▶ _Article_:
# Sounds like backfire???



## ebforce (Feb 16, 2018)

Hello, I am new to the forum.

The Equipment is an older Sentinel 9 (KW), B&S Vanguard 18 with an unknown generator, runs on LNG, motorized transfer switch. Lately, the engine started stalling after a short run and backfiring (I think into the carb)

I inherited the unit with the house a few years back, fresh oil, plugs, filters, etc. 

Kindly please look at my videos. I would greatly appreciate any pointers or at least confirmation that it is in fact backfiring.

The first video is a start and stall (starter keeps running)
The second video it actually starts and runs with hickups for some time.

https://www.dropbox.com/s/79j8e3og1p6mk1b/VID_20180216_143530.mp4?dl=0
https://www.dropbox.com/s/7o080bgivr9m2qp/VID_20180216_143622.mp4?dl=0


Thanks, Igor


----------



## thehandyman1957 (Feb 11, 2017)

This sounds more like a fuel delivery issue to me. LP engines do this when the fuel is not regulated properly or pressure is not right.

I would see if you can find someone who might be able to check your carb regulator and also test your LP Low pressure side for both pressure and flow.

Did you get a new batch of LP lately?


----------



## KRE (Nov 29, 2011)

Are you sure of your fuel ? There is a difference between LNG an Propane an gas settings for a heat engine are totally different. Depending engine speed a spark timing difference as well.

North of 56 | Energy | LNG vs. Propane


----------



## ebforce (Feb 16, 2018)

Thank you for the comments everyone. 

Here is some more background on the equipment. The generator runs on natural gas and not propane. The gas line from the meter runs into this solenoid valve

https://powerparts.ecrater.com/p/28451821/eaton-snc-1014-31b-valve-natural

and then into the Garret adjustable pressure regulator, it might be in the opposite order though. 

This rig has been operational for at least a year with no issues. I believe what you guys are suggesting is that the Garreth pressure regulator is failing as the adjustment on it has not moved.

Interestingly enough, upon stalling the starter continues to run for another 10-15 seconds until the thermal breaker kicks it out. Based on that I could speculate that the shutdown/stall is not logic directed.

Thanks again!


----------

▶ _Information supplied_:
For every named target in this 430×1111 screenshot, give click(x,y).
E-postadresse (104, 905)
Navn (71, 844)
--
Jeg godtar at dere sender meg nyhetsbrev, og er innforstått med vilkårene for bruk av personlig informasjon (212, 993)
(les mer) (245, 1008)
==
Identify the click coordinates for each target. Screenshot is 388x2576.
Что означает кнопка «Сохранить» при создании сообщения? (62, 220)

▶ _List of tasks_:
A – Which usernames posted replies or messages in the generator forum thread?
B – Can you sum up the generator forum thread in two sentences?
C – Do these statements agree with the generator forum thread? (i) The poster bought the generator new. (ii) After the engine stalls, the starter keeps running until a thermal breaker stops it. (iii) The generator runs on propane.
The records can be set aside; only the forum thread matters here.

▶ _Written answers_:
A – ebforce, thehandyman1957, KRE

B – A poster with an older Sentinel 9 (KW) generator and a B&S Vanguard 18 engine reports that it has lately been stalling after a short run and apparently backfiring, and asks for pointers. Replies suggest a fuel delivery issue, such as improper regulation or pressure, and ask whether the fuel is right, and the poster explains that the unit runs on natural gas through a solenoid valve and a Garret adjustable pressure regulator.

C –
(i) No: "I inherited the unit with the house a few years back"
(ii) Yes: "upon stalling the starter continues to run for another 10-15 seconds until the thermal breaker kicks it out"
(iii) No: "The generator runs on natural gas and not propane."